Task to carry out:
All lines up to and including the one that contains "[Casco FAST, tipo salto base NUEVO MODELO - Verde" are to be transcribed exactly, starting from the first line of the records.

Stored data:

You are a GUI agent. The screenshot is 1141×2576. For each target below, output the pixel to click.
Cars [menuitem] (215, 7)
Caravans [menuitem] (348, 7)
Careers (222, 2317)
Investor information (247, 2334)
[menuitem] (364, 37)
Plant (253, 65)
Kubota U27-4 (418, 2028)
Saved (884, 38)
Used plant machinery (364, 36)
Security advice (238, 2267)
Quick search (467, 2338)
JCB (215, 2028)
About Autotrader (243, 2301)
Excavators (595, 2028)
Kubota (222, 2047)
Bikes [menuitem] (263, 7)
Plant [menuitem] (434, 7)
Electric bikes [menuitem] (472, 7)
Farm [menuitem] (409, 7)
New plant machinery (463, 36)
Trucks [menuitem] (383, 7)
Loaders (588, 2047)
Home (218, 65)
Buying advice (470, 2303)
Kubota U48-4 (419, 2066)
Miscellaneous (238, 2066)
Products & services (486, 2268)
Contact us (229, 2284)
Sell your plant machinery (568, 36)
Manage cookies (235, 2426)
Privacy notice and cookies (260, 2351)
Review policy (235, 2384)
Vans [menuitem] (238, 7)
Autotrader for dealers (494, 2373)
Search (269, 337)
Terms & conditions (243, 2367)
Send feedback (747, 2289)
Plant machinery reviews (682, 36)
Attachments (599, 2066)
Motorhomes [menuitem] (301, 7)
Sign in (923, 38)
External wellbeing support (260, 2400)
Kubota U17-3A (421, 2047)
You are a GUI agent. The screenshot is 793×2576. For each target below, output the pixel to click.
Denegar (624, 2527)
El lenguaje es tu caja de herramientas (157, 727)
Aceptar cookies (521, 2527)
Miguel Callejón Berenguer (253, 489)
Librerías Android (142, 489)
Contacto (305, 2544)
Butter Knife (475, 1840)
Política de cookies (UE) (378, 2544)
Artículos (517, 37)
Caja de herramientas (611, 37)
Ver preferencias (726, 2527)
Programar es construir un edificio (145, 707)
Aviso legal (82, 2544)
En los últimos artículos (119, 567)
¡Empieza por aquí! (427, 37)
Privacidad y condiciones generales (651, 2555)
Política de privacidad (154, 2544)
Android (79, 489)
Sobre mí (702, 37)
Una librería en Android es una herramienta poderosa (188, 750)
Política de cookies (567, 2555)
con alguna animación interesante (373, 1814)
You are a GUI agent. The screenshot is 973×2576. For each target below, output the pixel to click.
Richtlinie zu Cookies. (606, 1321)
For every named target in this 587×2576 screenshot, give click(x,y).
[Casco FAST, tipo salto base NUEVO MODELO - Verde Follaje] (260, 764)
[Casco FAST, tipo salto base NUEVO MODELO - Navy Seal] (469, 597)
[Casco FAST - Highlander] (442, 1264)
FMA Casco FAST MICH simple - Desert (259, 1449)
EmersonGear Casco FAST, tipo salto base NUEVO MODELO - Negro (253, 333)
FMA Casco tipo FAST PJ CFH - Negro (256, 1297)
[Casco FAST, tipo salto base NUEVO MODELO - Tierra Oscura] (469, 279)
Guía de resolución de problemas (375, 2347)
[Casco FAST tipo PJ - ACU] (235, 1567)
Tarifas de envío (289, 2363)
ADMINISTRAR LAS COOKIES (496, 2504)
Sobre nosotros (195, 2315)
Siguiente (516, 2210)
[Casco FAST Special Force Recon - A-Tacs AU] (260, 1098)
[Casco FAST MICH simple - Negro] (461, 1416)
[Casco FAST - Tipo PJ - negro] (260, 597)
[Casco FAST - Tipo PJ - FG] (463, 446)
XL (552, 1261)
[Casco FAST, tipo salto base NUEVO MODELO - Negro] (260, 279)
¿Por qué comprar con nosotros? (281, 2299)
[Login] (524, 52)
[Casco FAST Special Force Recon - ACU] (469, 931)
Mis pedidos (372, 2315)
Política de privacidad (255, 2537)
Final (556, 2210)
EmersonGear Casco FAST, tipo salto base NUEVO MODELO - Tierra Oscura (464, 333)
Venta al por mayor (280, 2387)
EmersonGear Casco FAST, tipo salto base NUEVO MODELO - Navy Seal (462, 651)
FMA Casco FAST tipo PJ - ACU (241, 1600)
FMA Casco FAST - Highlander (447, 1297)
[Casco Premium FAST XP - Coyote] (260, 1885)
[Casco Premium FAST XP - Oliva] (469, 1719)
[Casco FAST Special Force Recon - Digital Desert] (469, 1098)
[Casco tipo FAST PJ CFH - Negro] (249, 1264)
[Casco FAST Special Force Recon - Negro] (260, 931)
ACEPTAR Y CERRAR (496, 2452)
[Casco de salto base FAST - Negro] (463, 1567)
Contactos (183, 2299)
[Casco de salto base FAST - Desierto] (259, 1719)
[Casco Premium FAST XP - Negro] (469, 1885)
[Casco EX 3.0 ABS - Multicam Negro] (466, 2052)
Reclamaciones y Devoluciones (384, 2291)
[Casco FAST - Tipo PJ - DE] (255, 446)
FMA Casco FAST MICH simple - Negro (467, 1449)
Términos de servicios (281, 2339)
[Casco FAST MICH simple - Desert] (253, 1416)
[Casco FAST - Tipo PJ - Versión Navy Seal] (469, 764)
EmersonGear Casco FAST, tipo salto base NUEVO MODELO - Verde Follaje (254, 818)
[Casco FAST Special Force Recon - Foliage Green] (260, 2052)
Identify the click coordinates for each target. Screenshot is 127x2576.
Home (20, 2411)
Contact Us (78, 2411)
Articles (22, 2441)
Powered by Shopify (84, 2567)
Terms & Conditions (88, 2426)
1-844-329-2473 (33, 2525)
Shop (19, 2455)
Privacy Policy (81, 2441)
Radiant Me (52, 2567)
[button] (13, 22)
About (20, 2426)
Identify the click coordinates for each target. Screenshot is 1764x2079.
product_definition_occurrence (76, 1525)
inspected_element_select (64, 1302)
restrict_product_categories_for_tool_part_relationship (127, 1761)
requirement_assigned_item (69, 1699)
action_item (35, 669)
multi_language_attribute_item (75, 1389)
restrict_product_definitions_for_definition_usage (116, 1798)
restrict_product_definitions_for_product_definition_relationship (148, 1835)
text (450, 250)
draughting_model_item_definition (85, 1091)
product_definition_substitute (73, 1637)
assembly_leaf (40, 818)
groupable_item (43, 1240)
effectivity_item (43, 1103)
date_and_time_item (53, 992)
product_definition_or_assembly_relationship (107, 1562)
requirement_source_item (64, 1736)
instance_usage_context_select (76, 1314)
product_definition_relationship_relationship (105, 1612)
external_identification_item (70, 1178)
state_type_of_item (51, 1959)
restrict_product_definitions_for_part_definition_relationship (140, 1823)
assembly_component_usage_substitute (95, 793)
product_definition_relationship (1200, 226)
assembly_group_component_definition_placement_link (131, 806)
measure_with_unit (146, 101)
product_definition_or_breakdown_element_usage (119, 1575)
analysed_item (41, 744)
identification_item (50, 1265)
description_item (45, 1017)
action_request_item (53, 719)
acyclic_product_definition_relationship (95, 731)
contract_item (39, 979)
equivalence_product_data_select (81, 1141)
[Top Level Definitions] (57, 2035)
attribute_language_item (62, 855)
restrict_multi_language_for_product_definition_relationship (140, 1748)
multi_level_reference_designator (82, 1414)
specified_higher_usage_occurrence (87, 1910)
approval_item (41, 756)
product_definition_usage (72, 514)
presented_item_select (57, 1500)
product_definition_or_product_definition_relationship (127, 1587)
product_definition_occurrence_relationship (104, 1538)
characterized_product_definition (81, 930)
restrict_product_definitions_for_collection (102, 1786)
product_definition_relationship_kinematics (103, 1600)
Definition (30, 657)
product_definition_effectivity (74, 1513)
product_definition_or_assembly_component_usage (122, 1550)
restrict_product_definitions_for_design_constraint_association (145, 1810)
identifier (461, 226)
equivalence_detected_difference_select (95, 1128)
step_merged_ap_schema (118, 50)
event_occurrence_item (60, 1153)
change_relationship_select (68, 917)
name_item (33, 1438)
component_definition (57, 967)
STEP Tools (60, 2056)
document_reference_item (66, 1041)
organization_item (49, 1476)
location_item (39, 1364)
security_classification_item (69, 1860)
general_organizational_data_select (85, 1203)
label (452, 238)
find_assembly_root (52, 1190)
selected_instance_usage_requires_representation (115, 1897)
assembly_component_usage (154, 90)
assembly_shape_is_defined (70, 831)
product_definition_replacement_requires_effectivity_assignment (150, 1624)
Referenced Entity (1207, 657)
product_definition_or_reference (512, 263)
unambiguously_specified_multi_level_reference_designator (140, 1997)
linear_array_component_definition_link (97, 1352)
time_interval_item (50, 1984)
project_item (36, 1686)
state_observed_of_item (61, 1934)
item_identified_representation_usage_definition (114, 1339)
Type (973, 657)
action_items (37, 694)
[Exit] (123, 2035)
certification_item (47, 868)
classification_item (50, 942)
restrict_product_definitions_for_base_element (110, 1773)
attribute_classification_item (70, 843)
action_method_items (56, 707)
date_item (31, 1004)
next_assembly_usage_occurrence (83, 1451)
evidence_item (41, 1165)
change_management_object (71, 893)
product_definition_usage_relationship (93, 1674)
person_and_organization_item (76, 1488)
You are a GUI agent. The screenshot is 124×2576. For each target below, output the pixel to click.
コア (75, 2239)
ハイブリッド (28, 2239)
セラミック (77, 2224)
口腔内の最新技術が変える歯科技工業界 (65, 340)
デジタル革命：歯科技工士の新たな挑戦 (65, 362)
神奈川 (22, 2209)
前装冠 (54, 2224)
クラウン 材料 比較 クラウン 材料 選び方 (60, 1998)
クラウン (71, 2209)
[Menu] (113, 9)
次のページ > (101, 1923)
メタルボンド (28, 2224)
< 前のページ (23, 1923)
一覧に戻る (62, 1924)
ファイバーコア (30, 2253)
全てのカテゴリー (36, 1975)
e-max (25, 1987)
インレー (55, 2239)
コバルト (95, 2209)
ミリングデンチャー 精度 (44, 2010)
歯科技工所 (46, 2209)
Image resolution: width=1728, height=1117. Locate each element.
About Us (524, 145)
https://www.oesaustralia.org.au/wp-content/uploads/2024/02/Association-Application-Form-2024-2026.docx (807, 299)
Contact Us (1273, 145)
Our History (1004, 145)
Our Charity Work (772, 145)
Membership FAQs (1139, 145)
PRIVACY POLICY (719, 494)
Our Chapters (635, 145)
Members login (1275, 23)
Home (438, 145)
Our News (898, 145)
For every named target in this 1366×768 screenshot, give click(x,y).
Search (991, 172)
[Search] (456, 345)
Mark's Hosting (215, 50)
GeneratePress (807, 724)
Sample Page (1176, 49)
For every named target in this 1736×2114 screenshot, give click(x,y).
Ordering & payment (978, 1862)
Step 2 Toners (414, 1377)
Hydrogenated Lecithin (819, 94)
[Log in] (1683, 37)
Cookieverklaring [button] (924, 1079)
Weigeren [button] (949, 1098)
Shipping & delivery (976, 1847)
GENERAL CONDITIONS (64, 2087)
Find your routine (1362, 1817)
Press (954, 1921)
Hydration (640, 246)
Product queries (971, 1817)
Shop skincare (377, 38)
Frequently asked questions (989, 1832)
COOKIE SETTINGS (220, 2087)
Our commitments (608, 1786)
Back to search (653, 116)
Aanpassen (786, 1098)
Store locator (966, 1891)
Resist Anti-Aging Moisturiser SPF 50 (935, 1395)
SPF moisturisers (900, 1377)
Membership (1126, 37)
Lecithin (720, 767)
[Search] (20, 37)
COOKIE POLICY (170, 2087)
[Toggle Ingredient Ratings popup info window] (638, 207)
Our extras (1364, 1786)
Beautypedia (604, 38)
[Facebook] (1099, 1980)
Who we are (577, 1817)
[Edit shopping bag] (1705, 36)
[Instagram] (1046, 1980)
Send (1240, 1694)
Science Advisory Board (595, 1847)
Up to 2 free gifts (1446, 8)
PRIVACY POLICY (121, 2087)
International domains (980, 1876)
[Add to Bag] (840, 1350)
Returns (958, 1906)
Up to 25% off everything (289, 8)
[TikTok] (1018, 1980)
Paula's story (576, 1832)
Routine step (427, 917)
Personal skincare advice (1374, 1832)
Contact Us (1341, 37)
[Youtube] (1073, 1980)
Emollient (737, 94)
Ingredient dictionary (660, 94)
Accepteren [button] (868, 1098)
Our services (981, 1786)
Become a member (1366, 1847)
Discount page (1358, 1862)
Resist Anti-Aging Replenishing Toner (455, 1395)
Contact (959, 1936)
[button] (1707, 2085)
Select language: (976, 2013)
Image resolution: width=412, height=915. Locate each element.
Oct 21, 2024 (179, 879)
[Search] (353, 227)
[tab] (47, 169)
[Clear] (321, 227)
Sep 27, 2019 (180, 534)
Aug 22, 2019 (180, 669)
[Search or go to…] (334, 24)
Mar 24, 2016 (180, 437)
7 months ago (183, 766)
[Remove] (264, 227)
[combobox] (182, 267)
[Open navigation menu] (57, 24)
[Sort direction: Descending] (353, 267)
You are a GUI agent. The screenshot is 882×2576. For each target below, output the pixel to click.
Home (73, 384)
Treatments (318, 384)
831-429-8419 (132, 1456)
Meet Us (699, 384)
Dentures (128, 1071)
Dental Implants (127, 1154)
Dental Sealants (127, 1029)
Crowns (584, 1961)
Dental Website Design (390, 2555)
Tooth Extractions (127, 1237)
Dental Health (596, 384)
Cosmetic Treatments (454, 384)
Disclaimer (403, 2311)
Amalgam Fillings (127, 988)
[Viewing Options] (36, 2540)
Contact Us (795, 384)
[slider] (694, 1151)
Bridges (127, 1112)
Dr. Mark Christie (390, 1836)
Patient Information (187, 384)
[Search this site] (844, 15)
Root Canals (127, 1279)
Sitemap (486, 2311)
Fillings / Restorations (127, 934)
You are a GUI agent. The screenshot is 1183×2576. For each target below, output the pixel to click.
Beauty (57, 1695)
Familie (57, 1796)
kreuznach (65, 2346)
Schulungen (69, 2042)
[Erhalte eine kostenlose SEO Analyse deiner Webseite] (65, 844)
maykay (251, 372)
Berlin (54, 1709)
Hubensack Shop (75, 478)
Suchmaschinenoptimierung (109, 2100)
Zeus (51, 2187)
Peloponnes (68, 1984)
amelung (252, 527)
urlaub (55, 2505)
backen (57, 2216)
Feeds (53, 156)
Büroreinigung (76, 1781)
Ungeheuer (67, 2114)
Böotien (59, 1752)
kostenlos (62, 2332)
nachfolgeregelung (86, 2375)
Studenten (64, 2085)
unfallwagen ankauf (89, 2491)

Finished task:
You are a GUI agent. The screenshot is 1141×2576. For each target below, output the pixel to click.
Cars [menuitem] (215, 7)
Caravans [menuitem] (348, 7)
Careers (222, 2317)
Investor information (247, 2334)
[menuitem] (364, 37)
Plant (253, 65)
Kubota U27-4 (418, 2028)
Saved (884, 38)
Used plant machinery (364, 36)
Security advice (238, 2267)
Quick search (467, 2338)
JCB (215, 2028)
About Autotrader (243, 2301)
Excavators (595, 2028)
Kubota (222, 2047)
Bikes [menuitem] (263, 7)
Plant [menuitem] (434, 7)
Electric bikes [menuitem] (472, 7)
Farm [menuitem] (409, 7)
New plant machinery (463, 36)
Trucks [menuitem] (383, 7)
Loaders (588, 2047)
Home (218, 65)
Buying advice (470, 2303)
Kubota U48-4 (419, 2066)
Miscellaneous (238, 2066)
Products & services (486, 2268)
Contact us (229, 2284)
Sell your plant machinery (568, 36)
Manage cookies (235, 2426)
Privacy notice and cookies (260, 2351)
Review policy (235, 2384)
Vans [menuitem] (238, 7)
Autotrader for dealers (494, 2373)
Search (269, 337)
Terms & conditions (243, 2367)
Send feedback (747, 2289)
Plant machinery reviews (682, 36)
Attachments (599, 2066)
Motorhomes [menuitem] (301, 7)
Sign in (923, 38)
External wellbeing support (260, 2400)
Kubota U17-3A (421, 2047)
You are a GUI agent. The screenshot is 793×2576. For each target below, output the pixel to click.
Denegar (624, 2527)
El lenguaje es tu caja de herramientas (157, 727)
Aceptar cookies (521, 2527)
Miguel Callejón Berenguer (253, 489)
Librerías Android (142, 489)
Contacto (305, 2544)
Butter Knife (475, 1840)
Política de cookies (UE) (378, 2544)
Artículos (517, 37)
Caja de herramientas (611, 37)
Ver preferencias (726, 2527)
Programar es construir un edificio (145, 707)
Aviso legal (82, 2544)
En los últimos artículos (119, 567)
¡Empieza por aquí! (427, 37)
Privacidad y condiciones generales (651, 2555)
Política de privacidad (154, 2544)
Android (79, 489)
Sobre mí (702, 37)
Una librería en Android es una herramienta poderosa (188, 750)
Política de cookies (567, 2555)
con alguna animación interesante (373, 1814)
You are a GUI agent. The screenshot is 973×2576. For each target below, output the pixel to click.
Richtlinie zu Cookies. (606, 1321)
For every named target in this 587×2576 screenshot, give click(x,y).
[Casco FAST, tipo salto base NUEVO MODELO - Verde Follaje] (260, 764)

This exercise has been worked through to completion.